DC Circuit Rules Against Marshals Immigration Arrest Powers

June 27, 2025, 2:49 PM UTC

A federal appeals court found the US Marshals Service doesn’t have authority to detain people charged in Washington’s local courthouse over suspected immigration violations, but still threw out an earlier ruling after finding these arrests couldn’t be blocked for a broad group.

The US Court of Appeals for the D.C. Circuit held Friday that the US Marshals didn’t have authority to arrest an immigrant at the courthouse because the agency’s officers hadn’t undergone the required training to make those apprehensions. The US Marshals Service, part of the Justice Department, is tasked with protecting federal judges and courthouses.

“Arresting aliens is not a function of an immigration officer who has not received the relevant training,” Senior US Circuit Judge Douglas H. Ginsburg wrote for the panel.

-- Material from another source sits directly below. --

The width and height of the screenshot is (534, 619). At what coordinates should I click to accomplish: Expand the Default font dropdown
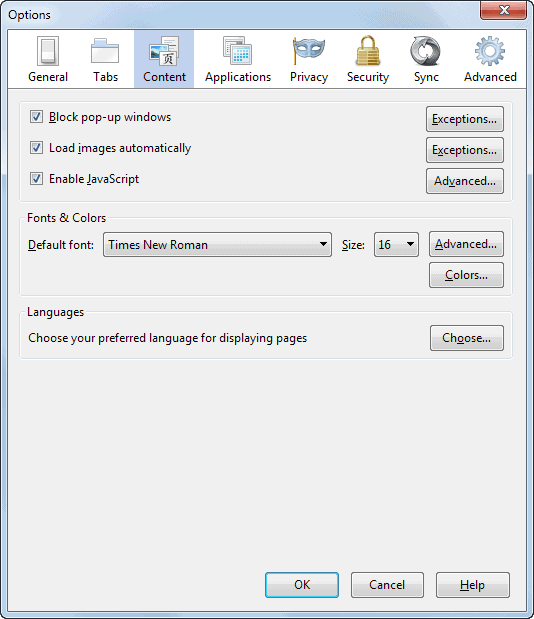pyautogui.click(x=217, y=244)
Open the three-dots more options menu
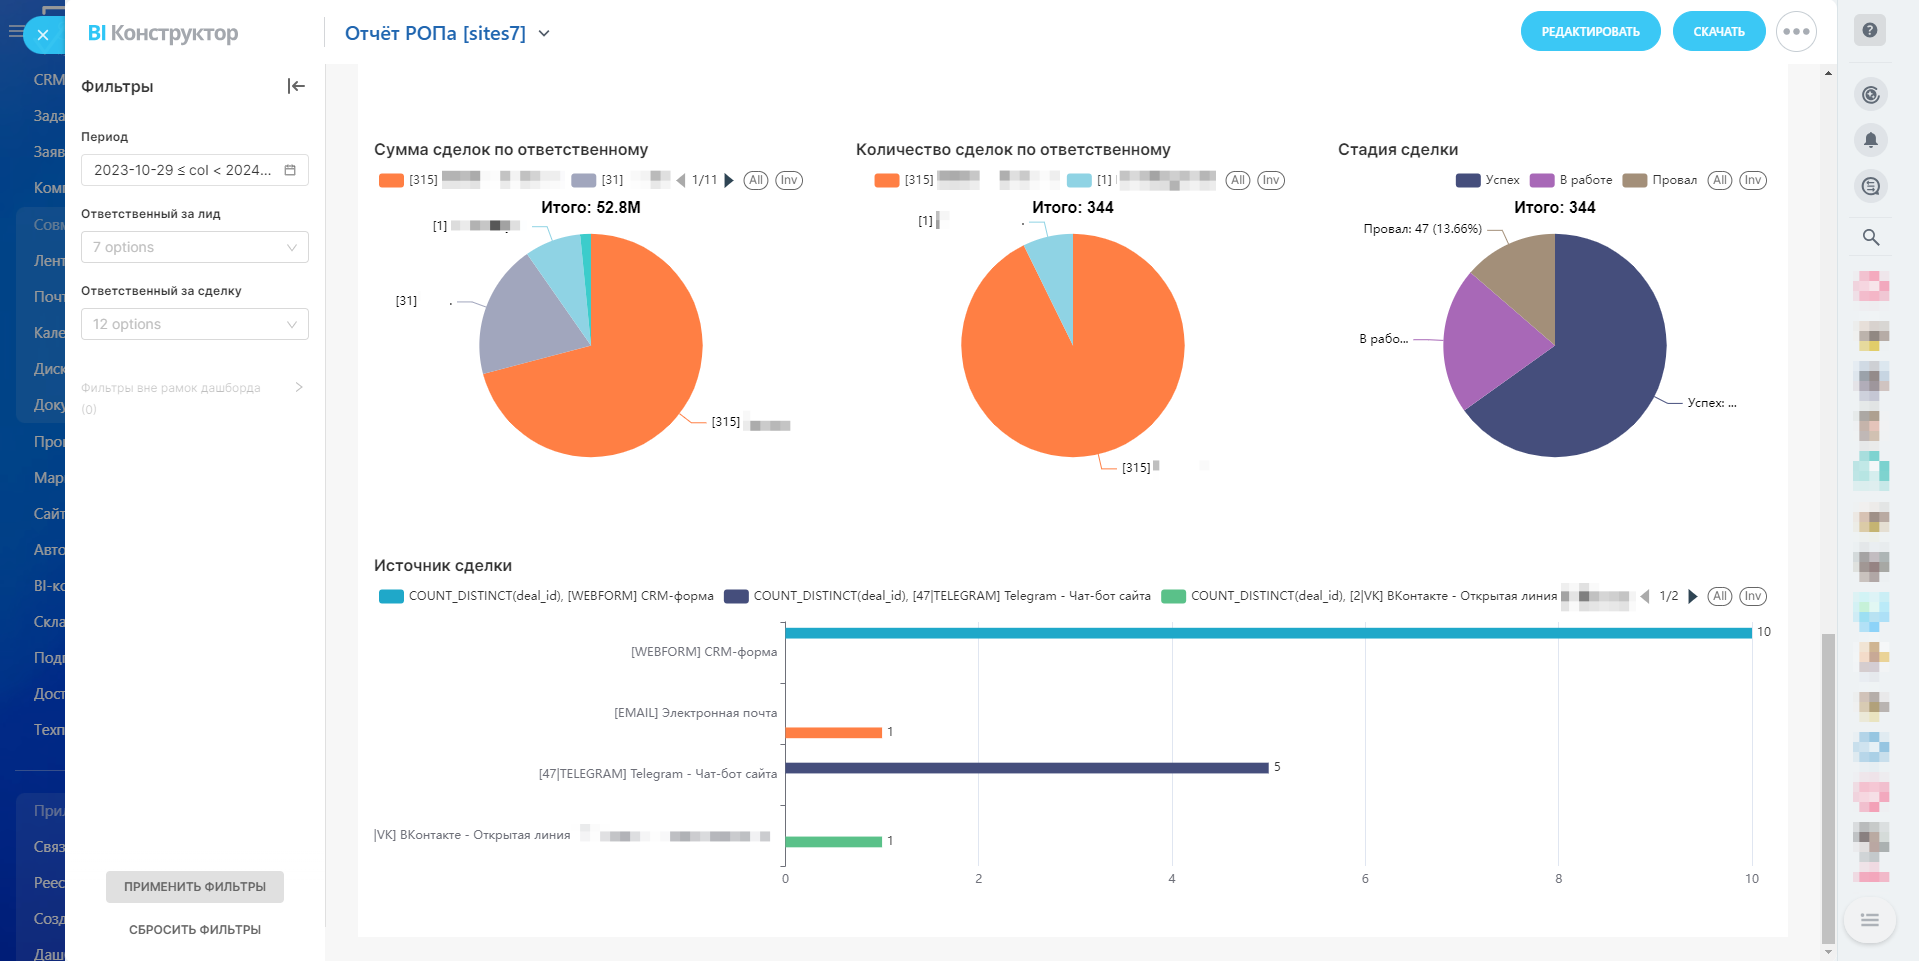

Still, the panel found that the lower court didn’t have the authority to grant relief to an entire class of individuals who could be affected, citing a recent Supreme Court ruling, and sent the case back to the lower court ruling to rethink.

The judges also took into account the Trump administration’s January memo that authorized Marshals Service and other Justice Department officers to arrest immigrants, which was issued after arguments were held in September. However, they found that this new order was not “meaningfully different” from earlier orders on this authority when it comes to the training requirement.

The case was initially brought by a Washington resident, referred to in court filings as N.S., who was arrested in January 2020 for robbery and property destruction. He was ordered released by a magistrate judge after he was arraigned, but the US Marshals Service held him under a request from immigration authorities known as a detainer.

Judge Royce Lamberth of the US District Court for the District of Columbia permanently blocked the US Marshals Services in 2021 from holding a class of criminal defendants at the DC superior court for suspected civil immigration offenses. Lamberth reasoned that regulations authorizing the marshals to execute federal arrest warrants don’t give those officers permission to carry out an immigration detainer, which is a “mere request.”

The government appealed, and the D.C. Circuit panel heard oral argument in September 2024.

The case is N.S. v. Robert Dixon, D.C. Cir., No. 21-05275, 6/27/25.